The majority of previous systematic reviews and meta-analyses have looked at the efficacy of PTNS in adult patients with various conditions, such as OAB and sexual dysfunction (13-19). A meta-analysis evaluated the effect of neurostimulation therapy, including maximal electrical stimulation, Transcutaneous Electrical Nerve Stimulation (TENS), and PTNS, in children with non-neurogenic OAB (20). Another systematic review and meta-analysis compared the outcomes of parasacral electrical nerve stimulation for the treatment of LUTDs in children and reported the benefits of this therapeutic modality (21). Therefore, it was aimed to expand the inquiry on PTNS and examine its effects in managing LUTDs in pediatric patients.
Materials and Methods
The protocol for this systematic review has been duly recorded in the international prospective register of systematic reviews (PROSPERO) with the code CRD42021250560, which can be accessed at: https://www.crd.york.ac.uk/prospero/display_record.php?RecordID=250560. This protocol adheres to the guidelines set forth by the Preferred Reporting Items for Systematic Reviews and Meta-Analyses (PRISMA) (22).
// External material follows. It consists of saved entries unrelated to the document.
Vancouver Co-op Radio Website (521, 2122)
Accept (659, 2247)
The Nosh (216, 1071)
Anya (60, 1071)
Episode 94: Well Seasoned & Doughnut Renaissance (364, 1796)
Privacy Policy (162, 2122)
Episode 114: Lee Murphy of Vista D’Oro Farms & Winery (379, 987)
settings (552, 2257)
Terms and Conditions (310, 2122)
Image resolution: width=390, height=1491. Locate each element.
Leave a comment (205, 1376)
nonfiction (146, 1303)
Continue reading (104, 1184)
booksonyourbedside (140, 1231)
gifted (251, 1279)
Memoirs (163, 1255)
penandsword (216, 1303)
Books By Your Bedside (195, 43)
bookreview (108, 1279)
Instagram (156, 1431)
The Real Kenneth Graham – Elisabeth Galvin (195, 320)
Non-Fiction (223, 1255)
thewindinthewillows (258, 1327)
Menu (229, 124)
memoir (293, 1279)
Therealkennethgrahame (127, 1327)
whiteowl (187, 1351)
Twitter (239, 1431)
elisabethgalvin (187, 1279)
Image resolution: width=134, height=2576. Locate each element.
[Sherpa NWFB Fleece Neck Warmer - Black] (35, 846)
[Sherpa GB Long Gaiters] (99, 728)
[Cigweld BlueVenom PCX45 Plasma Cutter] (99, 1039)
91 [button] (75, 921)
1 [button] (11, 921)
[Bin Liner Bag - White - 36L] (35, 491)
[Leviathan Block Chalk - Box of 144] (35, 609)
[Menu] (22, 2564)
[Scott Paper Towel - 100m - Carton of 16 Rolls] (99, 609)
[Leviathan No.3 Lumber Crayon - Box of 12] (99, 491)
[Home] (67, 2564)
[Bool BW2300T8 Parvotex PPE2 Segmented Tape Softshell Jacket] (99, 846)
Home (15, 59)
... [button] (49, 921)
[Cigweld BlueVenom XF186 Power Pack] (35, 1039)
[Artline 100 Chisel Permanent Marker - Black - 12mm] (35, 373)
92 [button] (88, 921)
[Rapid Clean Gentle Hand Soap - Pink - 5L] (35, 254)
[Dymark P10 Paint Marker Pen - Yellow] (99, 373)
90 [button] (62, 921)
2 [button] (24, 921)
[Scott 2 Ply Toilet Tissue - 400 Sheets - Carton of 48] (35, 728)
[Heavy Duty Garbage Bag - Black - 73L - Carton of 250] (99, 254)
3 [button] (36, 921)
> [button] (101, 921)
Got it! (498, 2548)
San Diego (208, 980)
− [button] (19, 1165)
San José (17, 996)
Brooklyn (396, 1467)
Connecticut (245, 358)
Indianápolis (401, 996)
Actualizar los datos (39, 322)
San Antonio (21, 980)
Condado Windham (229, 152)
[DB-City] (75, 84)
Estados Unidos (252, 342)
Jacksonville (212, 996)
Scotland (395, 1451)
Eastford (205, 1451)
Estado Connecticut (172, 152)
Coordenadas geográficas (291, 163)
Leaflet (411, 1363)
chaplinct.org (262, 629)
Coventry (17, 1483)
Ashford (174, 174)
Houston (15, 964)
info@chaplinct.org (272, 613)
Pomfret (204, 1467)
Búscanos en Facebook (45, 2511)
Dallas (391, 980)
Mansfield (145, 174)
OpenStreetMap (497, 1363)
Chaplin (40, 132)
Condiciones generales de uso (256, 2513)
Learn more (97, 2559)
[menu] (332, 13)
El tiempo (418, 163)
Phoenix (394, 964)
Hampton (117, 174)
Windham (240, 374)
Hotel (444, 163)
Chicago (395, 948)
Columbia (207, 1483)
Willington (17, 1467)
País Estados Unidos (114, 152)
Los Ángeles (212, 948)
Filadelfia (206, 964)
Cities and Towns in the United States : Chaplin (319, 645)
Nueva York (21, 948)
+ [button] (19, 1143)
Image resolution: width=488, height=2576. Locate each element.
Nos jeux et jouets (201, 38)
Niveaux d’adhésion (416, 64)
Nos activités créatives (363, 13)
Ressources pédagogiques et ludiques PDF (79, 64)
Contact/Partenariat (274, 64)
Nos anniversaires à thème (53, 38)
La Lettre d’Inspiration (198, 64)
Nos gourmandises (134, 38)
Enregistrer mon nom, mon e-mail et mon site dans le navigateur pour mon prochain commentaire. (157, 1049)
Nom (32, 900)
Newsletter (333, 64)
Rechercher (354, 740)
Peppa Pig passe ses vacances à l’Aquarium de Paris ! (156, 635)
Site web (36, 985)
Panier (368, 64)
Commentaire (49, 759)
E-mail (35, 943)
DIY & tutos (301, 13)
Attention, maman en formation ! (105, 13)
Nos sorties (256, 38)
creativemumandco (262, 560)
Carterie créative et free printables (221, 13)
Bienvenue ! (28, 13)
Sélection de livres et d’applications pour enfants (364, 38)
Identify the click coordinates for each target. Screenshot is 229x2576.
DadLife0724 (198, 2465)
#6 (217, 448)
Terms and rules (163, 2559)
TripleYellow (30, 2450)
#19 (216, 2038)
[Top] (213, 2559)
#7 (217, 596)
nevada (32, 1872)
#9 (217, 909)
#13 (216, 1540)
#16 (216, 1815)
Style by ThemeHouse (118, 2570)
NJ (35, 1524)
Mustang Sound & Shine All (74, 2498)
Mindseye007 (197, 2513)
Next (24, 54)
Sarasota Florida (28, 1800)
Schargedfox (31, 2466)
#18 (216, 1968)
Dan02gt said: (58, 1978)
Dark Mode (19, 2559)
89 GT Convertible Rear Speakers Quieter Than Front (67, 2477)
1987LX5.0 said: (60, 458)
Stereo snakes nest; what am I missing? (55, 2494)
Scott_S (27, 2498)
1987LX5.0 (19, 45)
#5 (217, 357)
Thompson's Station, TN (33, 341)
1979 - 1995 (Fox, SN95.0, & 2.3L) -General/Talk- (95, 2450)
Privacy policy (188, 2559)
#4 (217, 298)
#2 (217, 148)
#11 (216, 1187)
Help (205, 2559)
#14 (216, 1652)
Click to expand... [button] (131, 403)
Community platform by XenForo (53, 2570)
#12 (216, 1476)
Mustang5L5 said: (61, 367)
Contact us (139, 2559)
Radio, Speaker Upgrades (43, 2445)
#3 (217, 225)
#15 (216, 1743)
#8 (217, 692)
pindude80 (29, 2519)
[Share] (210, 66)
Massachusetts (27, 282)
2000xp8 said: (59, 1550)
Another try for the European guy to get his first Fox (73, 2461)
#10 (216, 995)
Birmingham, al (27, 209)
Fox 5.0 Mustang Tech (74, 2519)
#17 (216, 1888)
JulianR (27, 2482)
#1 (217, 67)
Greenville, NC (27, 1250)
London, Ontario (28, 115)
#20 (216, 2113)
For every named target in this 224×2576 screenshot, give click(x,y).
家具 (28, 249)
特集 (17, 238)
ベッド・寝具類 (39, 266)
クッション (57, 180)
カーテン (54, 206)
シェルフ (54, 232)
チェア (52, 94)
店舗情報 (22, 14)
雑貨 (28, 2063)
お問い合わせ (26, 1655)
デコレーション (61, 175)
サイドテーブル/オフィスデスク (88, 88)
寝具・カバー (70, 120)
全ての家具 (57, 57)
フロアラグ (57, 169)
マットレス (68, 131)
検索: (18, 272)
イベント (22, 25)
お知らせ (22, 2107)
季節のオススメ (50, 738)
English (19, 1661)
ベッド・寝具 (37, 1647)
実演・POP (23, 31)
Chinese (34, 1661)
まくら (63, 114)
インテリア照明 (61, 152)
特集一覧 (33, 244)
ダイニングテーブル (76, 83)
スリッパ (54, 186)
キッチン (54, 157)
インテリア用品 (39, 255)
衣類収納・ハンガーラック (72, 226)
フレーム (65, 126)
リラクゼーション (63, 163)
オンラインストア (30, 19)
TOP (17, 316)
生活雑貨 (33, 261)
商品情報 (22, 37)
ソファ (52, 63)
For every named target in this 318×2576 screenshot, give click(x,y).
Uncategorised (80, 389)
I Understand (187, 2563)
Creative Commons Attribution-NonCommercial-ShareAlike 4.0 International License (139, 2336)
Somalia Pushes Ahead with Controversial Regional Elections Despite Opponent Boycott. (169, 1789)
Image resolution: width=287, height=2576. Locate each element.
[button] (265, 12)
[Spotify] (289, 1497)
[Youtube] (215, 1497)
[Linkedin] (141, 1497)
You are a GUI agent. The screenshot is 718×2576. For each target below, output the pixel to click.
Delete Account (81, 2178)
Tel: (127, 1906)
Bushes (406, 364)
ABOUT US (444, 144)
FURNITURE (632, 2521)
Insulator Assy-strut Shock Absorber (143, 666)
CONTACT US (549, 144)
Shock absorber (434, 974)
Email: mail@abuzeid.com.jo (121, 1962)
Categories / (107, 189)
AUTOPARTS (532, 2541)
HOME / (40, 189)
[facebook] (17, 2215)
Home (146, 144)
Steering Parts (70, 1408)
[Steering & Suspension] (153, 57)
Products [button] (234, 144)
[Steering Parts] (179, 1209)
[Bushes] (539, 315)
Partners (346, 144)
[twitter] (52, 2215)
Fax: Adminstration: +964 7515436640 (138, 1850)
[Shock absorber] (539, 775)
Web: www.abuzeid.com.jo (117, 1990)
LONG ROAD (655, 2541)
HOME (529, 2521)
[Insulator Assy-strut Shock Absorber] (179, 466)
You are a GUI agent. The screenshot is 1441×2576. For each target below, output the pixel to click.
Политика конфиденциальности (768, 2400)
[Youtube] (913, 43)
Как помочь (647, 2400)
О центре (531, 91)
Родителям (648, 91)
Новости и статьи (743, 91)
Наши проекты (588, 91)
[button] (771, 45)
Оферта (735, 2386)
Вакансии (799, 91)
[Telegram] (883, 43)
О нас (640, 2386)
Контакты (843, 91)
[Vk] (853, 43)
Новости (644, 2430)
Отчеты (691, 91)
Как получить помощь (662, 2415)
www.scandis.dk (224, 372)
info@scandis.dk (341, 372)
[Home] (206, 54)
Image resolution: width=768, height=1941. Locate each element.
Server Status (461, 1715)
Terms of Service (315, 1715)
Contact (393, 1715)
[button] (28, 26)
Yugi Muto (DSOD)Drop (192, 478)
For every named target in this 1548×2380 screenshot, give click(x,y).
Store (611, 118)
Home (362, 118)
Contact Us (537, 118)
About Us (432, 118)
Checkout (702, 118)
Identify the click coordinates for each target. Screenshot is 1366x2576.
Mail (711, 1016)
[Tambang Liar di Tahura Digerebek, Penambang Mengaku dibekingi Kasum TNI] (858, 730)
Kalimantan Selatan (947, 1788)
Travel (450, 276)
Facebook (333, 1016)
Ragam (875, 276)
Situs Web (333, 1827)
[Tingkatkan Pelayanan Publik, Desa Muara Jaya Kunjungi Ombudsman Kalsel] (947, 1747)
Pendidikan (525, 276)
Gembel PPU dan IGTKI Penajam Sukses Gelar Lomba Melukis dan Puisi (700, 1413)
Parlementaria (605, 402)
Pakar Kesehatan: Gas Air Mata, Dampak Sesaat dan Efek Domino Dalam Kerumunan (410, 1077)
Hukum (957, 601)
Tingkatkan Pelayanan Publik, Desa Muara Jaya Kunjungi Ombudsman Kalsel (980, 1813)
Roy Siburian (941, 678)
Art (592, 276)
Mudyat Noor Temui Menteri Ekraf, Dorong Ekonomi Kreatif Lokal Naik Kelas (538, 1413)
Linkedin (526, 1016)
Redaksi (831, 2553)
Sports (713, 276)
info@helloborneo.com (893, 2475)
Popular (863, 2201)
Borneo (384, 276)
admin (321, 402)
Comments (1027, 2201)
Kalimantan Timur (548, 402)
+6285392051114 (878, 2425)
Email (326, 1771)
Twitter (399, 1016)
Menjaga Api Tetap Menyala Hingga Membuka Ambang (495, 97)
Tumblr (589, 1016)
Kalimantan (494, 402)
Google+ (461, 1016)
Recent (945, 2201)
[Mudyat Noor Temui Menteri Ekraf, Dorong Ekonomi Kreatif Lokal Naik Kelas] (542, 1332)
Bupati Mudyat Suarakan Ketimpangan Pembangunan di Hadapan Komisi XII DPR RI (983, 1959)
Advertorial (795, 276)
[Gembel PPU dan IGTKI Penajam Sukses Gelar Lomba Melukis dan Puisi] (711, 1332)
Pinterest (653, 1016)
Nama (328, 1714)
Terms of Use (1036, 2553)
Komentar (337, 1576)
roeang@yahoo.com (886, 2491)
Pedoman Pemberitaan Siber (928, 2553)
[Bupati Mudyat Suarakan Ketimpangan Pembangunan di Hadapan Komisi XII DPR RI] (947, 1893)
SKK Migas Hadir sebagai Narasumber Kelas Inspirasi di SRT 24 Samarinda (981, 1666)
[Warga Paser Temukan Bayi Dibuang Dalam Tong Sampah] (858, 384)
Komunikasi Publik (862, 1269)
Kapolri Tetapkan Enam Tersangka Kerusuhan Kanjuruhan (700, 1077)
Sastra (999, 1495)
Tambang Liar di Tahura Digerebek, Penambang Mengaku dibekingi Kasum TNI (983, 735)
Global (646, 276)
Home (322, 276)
Study selection criteriai.
PICOS criteria for the study
Population: Male and female patients aged <18 years with LUTDs, including chronic pelvic pain, OAB, neurogenic bladder, non-obstructive urinary retention, urinary incontinence, voiding dysfunction, monosymptomatic enuresis, and painful bladder syndrome comprised the population. Patients with a history of lower urinary tract surgery and concomitant treatment with anticholinergic agents or alpha-blockers were excluded.
Intervention and comparator: The intervention was PTNS, including both percutaneous and transcutaneous PTNS. Studies with two or more arms in which at least one arm received PTNS and sham-controlled trials were included. The comparator was anticholinergic agents, urotherapy, placebo, or any other intervention for LUTDs. PTNS was defined as the placement of electrodes (thin needles) into the skin near the ankle, through which a small electrical current was passed to stimulate the posterior tibial nerve. The studies which applied other interventions along with PTNS in the same arm were excluded.
Outcomes: The primary outcome of this systematic review was improvement of clinical symptoms (urgency, frequency, incontinence, or enuresis) or overall bladder symptoms. The secondary outcomes were Quality of Life (QoL) and urodynamic parameters.
Study design: This systematic review included all the prospective clinical trials that compared the effect of PTNS with anticholinergic medication, urotherapy, sham, or any other intervention, either randomized or non-randomized, with parallel or cross-over designs, single-blind, double-blind, or open-label. Before-after trials with a single arm, case reports, case series, cross- sectional, cohort, and case- control studies, retrospective chart reviews, narrative, scoping, and systematic reviews with/without meta-analyses, study, books and book chapters/sections, animal studies, and study protocols were excluded.
Eligibility criteria
Upon concluding the search, all the citations were imported into the Mendeley Desktop software and any instances of redundant records were subsequently eliminated. The eligibility for inclusion of the primary articles obtained through the search strategy was assessed by reviewing the titles and abstracts. Next, the complete text of the articles that were deemed potentially relevant was independently evaluated by two reviewers. In the event of dissent between the reviewers, a consensus was reached through discussion. Following the failure of the initial reviewers to arrive at a mutual agreement, the ultimate determination was made by a third evaluator, who had greater expertise in the relevant domain.
Search strategy
A systematic search was conducted in seven databases, including Scopus, Web of Science, PubMed/MEDLINE, EMBASE, ProQuest, CENTRAL via Cochrane, and PEDro. The search period was from the inception of each database up to February 31, 2024, and no language restrictions were applied. Furthermore, the IRCTN registry (https://www.isrctn.com/), the National Institute of Health Clinical Trials Register (https://ClinicalTrials.gov/), and the World Health Organization (WHO) ICTRP Search Portal (https://trialsearch.who.int/) were searched to identify unpublished potential studies. (WHO) ICTRP Search Portal (https://trialsearch.who.int/) were searched to identify unpublished potential studies.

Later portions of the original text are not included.